▸ **THE TASK**:
Where does the word "computer" show up in the data? Please find each such line and copy it.

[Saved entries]

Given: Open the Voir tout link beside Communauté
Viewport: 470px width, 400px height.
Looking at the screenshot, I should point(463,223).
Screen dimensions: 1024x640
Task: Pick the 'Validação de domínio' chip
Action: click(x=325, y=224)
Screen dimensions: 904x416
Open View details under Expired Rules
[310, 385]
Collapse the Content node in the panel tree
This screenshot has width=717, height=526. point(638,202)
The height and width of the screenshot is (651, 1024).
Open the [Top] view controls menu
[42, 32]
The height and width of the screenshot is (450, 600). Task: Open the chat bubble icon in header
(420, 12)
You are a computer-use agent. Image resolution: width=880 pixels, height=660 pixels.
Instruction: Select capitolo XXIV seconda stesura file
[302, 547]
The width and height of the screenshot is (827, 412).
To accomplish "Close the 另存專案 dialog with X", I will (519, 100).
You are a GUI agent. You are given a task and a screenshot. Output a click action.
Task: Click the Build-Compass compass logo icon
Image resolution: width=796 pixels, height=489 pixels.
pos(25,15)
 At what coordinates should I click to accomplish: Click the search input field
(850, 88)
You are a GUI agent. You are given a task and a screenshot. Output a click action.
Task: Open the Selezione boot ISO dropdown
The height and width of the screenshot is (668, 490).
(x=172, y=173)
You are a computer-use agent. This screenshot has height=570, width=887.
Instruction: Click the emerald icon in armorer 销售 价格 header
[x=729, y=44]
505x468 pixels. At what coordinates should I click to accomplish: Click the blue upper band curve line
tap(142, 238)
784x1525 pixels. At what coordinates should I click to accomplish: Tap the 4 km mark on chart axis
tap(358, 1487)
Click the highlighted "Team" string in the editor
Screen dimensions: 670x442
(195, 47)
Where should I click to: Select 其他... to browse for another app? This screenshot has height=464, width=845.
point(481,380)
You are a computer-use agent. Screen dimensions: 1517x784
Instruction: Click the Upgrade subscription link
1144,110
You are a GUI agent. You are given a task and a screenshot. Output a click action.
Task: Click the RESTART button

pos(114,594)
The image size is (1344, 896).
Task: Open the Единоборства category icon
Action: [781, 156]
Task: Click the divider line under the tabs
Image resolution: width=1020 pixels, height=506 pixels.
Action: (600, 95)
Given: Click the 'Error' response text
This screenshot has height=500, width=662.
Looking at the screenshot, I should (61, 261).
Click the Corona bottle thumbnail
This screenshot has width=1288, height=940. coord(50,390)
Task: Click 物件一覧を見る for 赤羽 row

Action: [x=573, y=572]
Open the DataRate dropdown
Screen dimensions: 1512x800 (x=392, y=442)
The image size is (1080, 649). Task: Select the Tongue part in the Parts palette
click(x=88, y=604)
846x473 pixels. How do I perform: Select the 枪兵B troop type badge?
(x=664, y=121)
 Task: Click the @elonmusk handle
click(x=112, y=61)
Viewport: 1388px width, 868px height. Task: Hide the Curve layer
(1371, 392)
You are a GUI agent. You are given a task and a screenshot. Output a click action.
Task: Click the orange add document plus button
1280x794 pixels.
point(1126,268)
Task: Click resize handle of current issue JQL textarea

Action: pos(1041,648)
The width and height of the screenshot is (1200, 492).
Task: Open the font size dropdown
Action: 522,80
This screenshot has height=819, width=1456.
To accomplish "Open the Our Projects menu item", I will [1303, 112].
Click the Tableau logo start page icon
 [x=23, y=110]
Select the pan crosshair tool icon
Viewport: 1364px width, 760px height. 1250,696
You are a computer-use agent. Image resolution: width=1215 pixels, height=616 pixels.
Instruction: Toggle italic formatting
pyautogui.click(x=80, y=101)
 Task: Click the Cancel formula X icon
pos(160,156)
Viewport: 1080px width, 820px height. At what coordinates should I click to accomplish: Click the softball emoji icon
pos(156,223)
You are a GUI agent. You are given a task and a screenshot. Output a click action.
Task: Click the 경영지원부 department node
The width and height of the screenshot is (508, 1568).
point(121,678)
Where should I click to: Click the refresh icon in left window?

▸ **SOLUTION**:
You are a computer-use agent. Image resolution: width=880 pixels, height=660 pixels.
You are a computer-use agent. This screenshot has height=570, width=887.
You are a computer-use agent. Screen dimensions: 1517x784
You are a computer-use agent. Image resolution: width=1215 pixels, height=616 pixels.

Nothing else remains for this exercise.